Objective:
Please copy out word for word the lines from the very first one through the line containing "pos(730,858)", including both.

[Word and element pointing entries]
··········
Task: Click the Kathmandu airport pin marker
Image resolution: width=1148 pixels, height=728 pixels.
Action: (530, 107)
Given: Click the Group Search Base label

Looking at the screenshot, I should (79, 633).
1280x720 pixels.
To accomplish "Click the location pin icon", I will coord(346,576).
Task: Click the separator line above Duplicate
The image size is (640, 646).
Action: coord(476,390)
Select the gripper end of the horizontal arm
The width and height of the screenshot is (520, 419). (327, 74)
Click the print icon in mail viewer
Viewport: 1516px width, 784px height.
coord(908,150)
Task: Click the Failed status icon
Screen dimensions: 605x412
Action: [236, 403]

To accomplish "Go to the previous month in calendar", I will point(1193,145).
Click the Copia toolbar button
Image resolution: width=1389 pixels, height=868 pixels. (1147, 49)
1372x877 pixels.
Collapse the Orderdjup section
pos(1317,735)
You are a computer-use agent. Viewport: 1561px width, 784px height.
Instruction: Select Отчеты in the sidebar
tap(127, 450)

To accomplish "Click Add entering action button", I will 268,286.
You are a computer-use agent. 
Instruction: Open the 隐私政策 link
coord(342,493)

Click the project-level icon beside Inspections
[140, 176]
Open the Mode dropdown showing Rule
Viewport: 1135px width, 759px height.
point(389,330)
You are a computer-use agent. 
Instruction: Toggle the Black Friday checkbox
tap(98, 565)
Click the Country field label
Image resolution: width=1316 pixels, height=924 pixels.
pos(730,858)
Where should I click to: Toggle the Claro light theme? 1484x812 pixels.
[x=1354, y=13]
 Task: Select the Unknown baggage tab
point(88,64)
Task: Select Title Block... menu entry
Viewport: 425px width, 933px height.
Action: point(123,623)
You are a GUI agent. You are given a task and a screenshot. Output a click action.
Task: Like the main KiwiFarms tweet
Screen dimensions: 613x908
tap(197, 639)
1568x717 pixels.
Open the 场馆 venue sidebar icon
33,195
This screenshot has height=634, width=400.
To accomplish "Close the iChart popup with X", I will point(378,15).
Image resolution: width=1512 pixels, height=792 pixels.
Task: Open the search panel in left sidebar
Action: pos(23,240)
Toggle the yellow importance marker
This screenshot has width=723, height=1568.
··········
Completed task:
Task: Click the Kathmandu airport pin marker
Image resolution: width=1148 pixels, height=728 pixels.
Action: (530, 107)
Given: Click the Group Search Base label

Looking at the screenshot, I should (79, 633).
1280x720 pixels.
To accomplish "Click the location pin icon", I will coord(346,576).
Task: Click the separator line above Duplicate
The image size is (640, 646).
Action: coord(476,390)
Select the gripper end of the horizontal arm
The width and height of the screenshot is (520, 419). (327, 74)
Click the print icon in mail viewer
Viewport: 1516px width, 784px height.
coord(908,150)
Task: Click the Failed status icon
Screen dimensions: 605x412
Action: [236, 403]

To accomplish "Go to the previous month in calendar", I will point(1193,145).
Click the Copia toolbar button
Image resolution: width=1389 pixels, height=868 pixels. (1147, 49)
1372x877 pixels.
Collapse the Orderdjup section
pos(1317,735)
You are a computer-use agent. Viewport: 1561px width, 784px height.
Instruction: Select Отчеты in the sidebar
tap(127, 450)

To accomplish "Click Add entering action button", I will 268,286.
You are a computer-use agent. 
Instruction: Open the 隐私政策 link
coord(342,493)

Click the project-level icon beside Inspections
[140, 176]
Open the Mode dropdown showing Rule
Viewport: 1135px width, 759px height.
point(389,330)
You are a computer-use agent. 
Instruction: Toggle the Black Friday checkbox
tap(98, 565)
Click the Country field label
Image resolution: width=1316 pixels, height=924 pixels.
pos(730,858)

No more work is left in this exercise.